Die Landschaft der künstlichen Intelligenz erlebt einen entscheidenden Wandel. Wir bewegen uns über die Ära der generativen Chatbots—Systeme, die primär dazu entwickelt wurden, Text oder Pixel vorherzusagen—hinaus in das Zeitalter der Agentischen KI(Agentic AI). Diese neue Generation von Systemen zeichnet sich nicht nur durch die Fähigkeit zu denken aus, sondern durch die Fähigkeit, eigenständig in komplexen Umgebungen zu handeln, zu planen und iterativ zu arbeiten.

Bei Creati.ai haben wir diese Woche zwei wegweisende Ankündigungen beobachtet, die diesen Trend festigen: Anthropic’s tiefe Integration des Claude Agent SDK in Apples Xcode und die strategische Allianz zwischen Dassault Systèmes und NVIDIA zur Unterstützung industrieller virtueller Zwillinge. Zusammen signalisieren diese Entwicklungen, dass sich die KI von einem passiven Assistenten zu einem aktiven, autonomen Mitarbeiter entwickelt, der in der Lage ist, verantwortungsvolle Aufgaben sowohl in der Softwareentwicklung als auch in der Schwerindustrie auszuführen.

Revolution der Entwicklung: Claude wird zum autonomen Ingenieur

Für Softwareentwickler war die Integration von KI größtenteils auf Autocomplete-Vorschläge und chatbasierte Debugging-Unterstützung beschränkt. Anthropic verändert diese Dynamik grundlegend mit der Einführung des Claude Agent SDK in Apple’s Xcode 26.3.

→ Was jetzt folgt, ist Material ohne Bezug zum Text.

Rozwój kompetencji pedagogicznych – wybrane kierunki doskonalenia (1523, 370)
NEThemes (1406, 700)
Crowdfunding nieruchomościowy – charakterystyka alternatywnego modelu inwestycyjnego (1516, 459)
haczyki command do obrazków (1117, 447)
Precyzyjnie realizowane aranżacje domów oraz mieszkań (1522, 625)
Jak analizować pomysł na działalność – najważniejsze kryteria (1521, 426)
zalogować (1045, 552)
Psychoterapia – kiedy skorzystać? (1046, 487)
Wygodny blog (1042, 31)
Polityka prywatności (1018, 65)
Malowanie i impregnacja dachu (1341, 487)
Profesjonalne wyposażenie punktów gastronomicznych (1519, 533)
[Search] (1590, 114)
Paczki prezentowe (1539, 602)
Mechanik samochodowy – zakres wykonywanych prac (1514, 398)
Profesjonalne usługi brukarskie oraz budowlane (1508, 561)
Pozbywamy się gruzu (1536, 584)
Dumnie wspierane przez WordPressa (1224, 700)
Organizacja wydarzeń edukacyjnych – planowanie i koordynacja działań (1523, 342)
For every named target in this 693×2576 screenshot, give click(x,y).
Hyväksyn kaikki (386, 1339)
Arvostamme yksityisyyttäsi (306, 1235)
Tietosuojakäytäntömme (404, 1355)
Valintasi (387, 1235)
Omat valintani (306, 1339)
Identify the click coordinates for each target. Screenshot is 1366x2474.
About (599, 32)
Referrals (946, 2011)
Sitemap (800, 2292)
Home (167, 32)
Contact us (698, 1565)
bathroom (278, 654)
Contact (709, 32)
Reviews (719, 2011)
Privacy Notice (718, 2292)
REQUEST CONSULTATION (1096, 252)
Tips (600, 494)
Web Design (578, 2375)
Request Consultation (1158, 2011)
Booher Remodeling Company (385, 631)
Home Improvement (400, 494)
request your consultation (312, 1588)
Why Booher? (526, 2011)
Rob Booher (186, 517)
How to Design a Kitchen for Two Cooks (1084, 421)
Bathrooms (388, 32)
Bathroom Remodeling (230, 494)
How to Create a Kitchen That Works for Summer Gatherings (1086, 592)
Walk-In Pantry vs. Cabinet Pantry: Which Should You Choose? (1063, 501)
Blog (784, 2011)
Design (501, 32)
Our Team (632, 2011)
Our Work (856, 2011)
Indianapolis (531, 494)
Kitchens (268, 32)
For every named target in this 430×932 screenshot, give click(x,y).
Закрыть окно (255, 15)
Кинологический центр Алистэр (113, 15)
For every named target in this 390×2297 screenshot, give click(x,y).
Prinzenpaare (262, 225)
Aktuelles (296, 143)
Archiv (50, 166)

Im Gegensatz zu früheren Iterationen, in denen Entwickler Claude Sonnet 4 für schrittweise Ratschläge nutzten, befähigt das neue SDK die KI dazu, als vollständig autonomer Agent zu agieren. Dieser Wandel erlaubt es dem System, hochrangige Ziele wie „refaktorisiere den Benutzer-Authentifizierungsfluss“ zu übernehmen, anstatt granulare Schritt-für-Schritt-Anweisungen zu benötigen.

Visuelle Verifikation und Iteration

Eine der tiefgreifendsten Fortschritte ist Claudes Fähigkeit, zu „sehen“, was es baut. Durch eine neue native Integration kann der Agent Xcode Previews erfassen, um seine Arbeit visuell zu verifizieren. Wenn ein Entwickler eine UI-Änderung in SwiftUI verlangt, generiert Claude nicht nur den Code; es rendert die Vorschau, analysiert die visuelle Ausgabe im Vergleich zur Absicht des Benutzers und korrigiert sich selbst, wenn das Design nicht übereinstimmt. Diese „visuelle Rückkopplungsschleife“ ahmt den menschlichen Arbeitsablauf nach und reduziert die Trial-and-Error-Belastung für den Entwickler drastisch.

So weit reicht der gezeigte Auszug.